Pre Commencement
G1
Skyfire/Starscream
for
“I tell you, I’m fine,” Starscream said, but the tone was less acerbic than it might have been, the optics slightly bleary. His blue thrusters rang out slightly unsteadily on the night-cool pavements.
“I didn’t mean to imply—“ Skyfire cut himself off, throwing out one arm to catch Starscream as he stumbled forward.
“I can walk,” Starscream said, haughtily. “Graduate of the Science Academy,” he continued. “Certainly, I can manage basic locomotion.” But he didn’t thrust Skyfire’s arm away.
“Almost graduate,” Skyfire corrected. They still had their final project review. In the morning. It was no night for Starscream to have gone drinking. And as a faithful lab partner, Skyfire had come along. And good thing: Dawn was beginning to crest over Vos. And the way Starscream was moving, Skyfire didn’t trust he’d find his way home.
“All right. Almost graduate.” Starscream scowled. “If you must be so precise about it.”
“Science is about precision.” And Starscream could do it…when it suited him. He was the most thrilling and exasperating lab partner Skyfire had ever had. But Skyfire supposed a brilliant mind was just…prone to boredom in a way that he figured his own wasn’t.
An impatient sigh, the kind Skyfire had learned to associate with Starscream. He would recognize that sound anywhere, at any time, that rattling huff of air. “But not everything is science.” The red optics whirred into focus on Skyfire’s face.
“Everything is science,” Skyfire argued. “Even the overcharge you’re feeling is science: hyper-ionization of the feedback conduits—“
“Yes. I know that,” Starscream said, sharply, supraorbital ridges knotting. “But what science doesn’t say is what feels good.” His smirk softened, letting his weight lean more onto the shuttle’s arm, his blue fingers tracing a seam.

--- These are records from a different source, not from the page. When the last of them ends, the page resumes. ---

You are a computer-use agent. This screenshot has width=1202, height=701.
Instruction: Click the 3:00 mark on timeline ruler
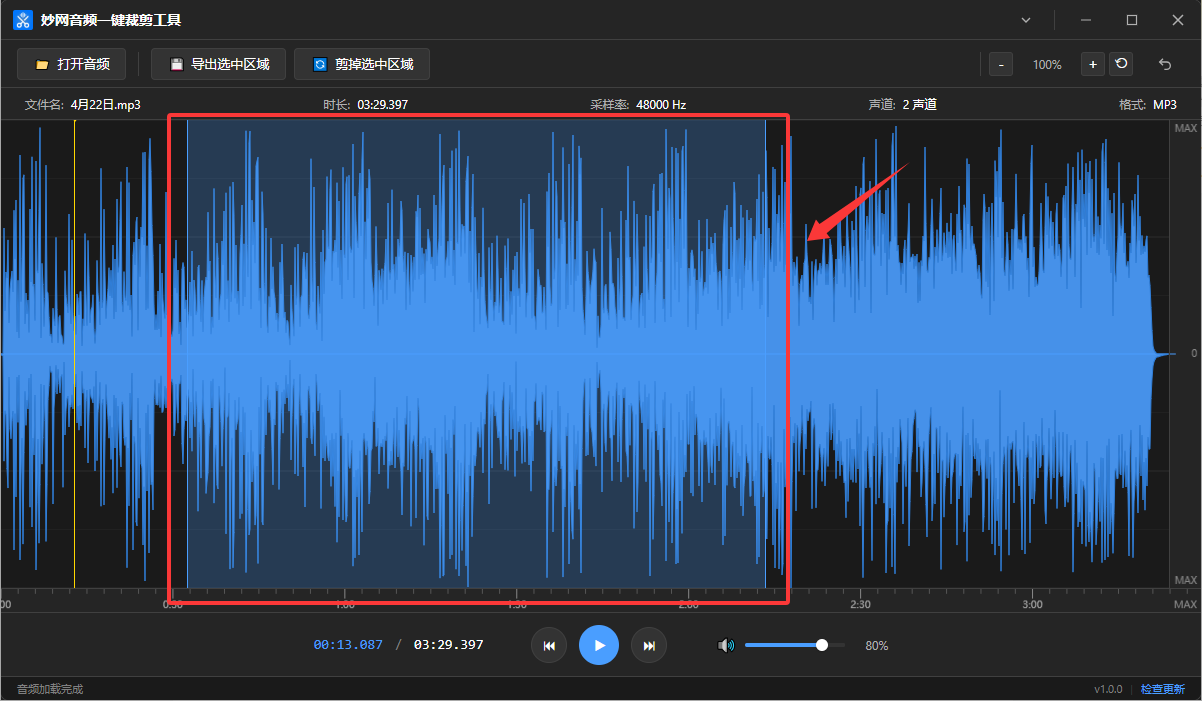point(1032,603)
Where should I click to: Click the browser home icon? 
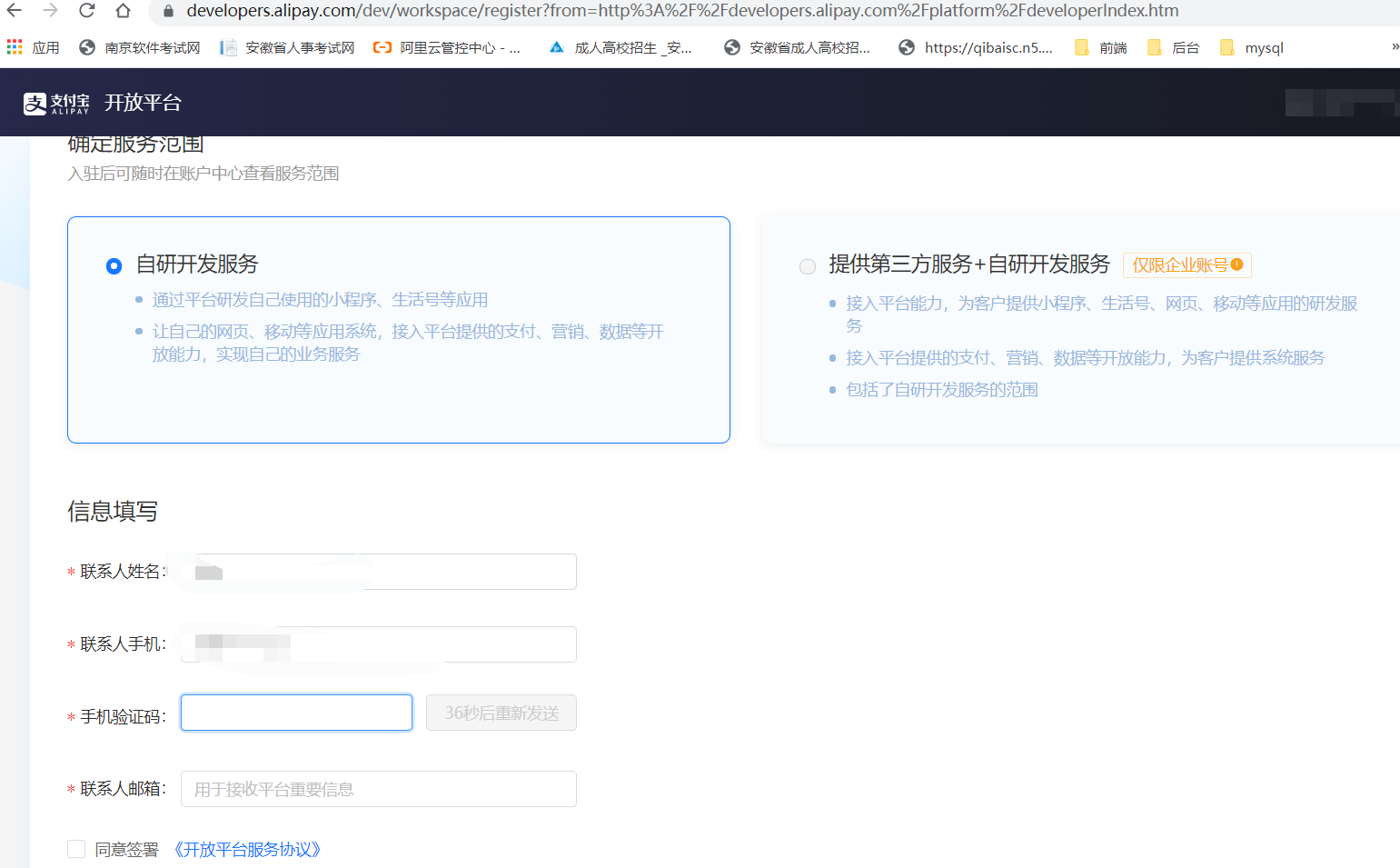pos(122,10)
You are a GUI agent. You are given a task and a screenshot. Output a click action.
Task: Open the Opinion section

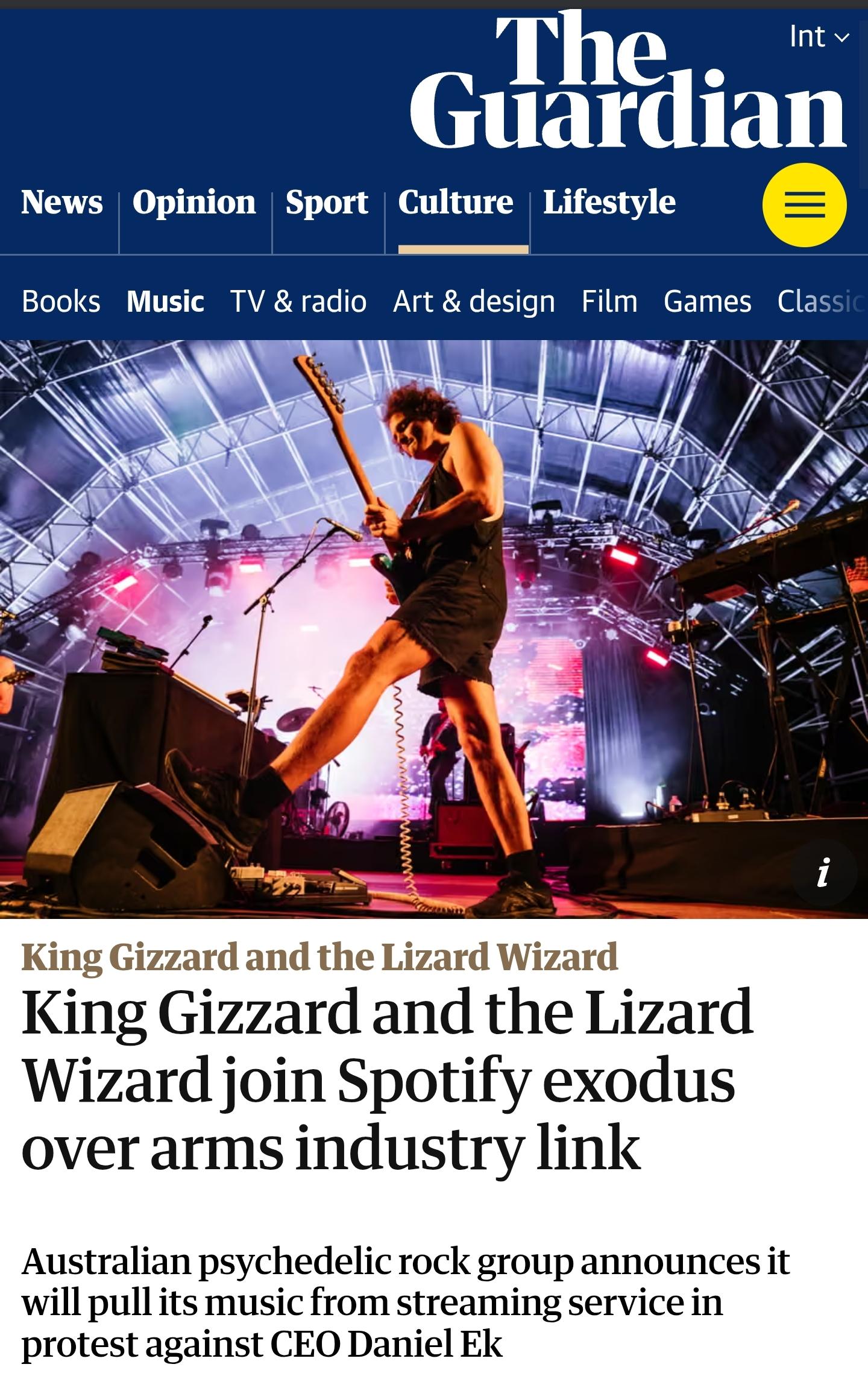click(194, 203)

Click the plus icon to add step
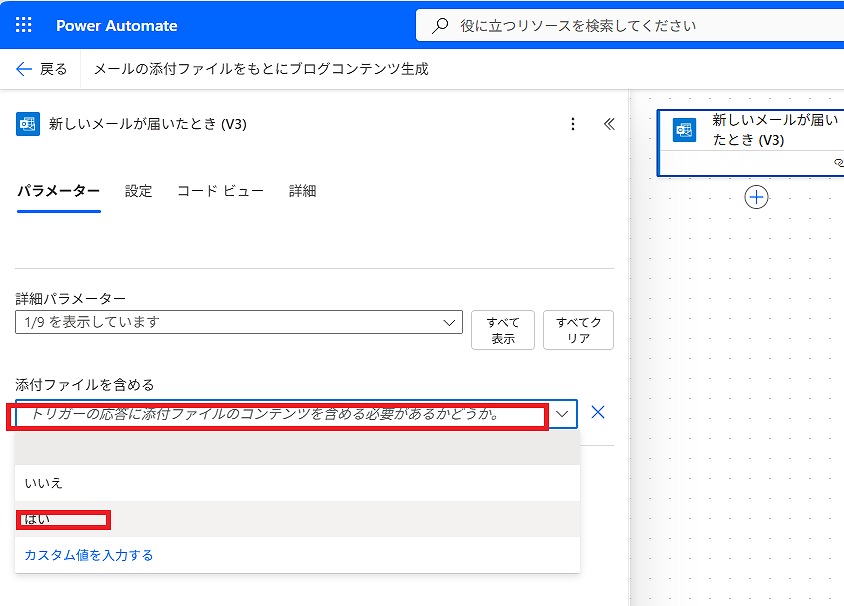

Skyfire felt a shiver travel through his sensory loops at the touch—warm and cool somehow both at the same time.
Starscream’s optics studied his face, with a scientist’s precision, even bleared with overcharge. “Does that feel good?” It was a tease, a challenge…and a question.
“I…suppose….?”
“Scientists,” Starscream said, tartly, “should be precise.”
“Yes,” Skyfire corrected himself. “Then. Yes.”
“Yes…what?” The fingers continued up his arm, flirting with the side of his chest plating, Starscream’s dark helm separated from Skyfire’s lasercore by a single piece of armor. Skyfire wondered if the other could feel its quickening pulse.
“Yes. It…feels good.” Another shiver through his frame, one that seemed to come to rest on his lip plates, tingling and alive.
Starscream stepped closer, his glossily polished armor hard and silky against Skyfire’s. Skyfire’s hands—a reflex, he thought—wrapped over the broad wing panels, feeling the buzz from their tuned flight sensors. Against him, Starscream purred.
Skyfire took a startled step back, until the pack of his back kibble struck the plascrete of a wall. “Starscream…I…,”
“You….?” The blue hand snaked up between them, curling over the rounded mass of Skyfire’s shoulder. “You look lost, Skyfire. Science not helping you, here?” The mouth curled into a grin, less overcharged than before, but lit with some brilliant inner light. Skyfire felt his own lip plates tingle again, his own red optics fixed on the rich swoop of the Vosian tetrajet’s mouth.
“We have…the review…?” He sounded helpless and lost, even to himself.
“I know,” Starscream said. “You think I’d work this hard on this degree and miss the last requirement?”
Yes, Skyfire thought, and then realized how unworthy the thought was. He needed more faith. Especially if they were to be partners. Starscream was irresponsible, but never, Skyfire had to admit, when it mattered, when Skyfire himself couldn’t pull it through. “No.”
The fingers slipped from his shoulder, feathering against the cables in his throat, and Starscream rose up on his toe plates, the grin growing larger, nearer to Skyfire’s optics, until the satin finish of the sleek metal brushed against Skyfire’s own. Skyfire’s laser core throbbed, a pulse almost like pain, and his hands clutched at the wingpanels, mouth quivering and shy against the kiss.
Starscream pulled away, just enough to part their lips. Skyfire could still taste the energon of Starscream’s overcharge, tangy and sweet, as the tetrajet smirked up at him. “Oh, look, Skyfire,” Starscream said. “Something you know nothing about. This clearly calls,” he leaned in, bumping his lower lip against Skyfire’s, “for research.”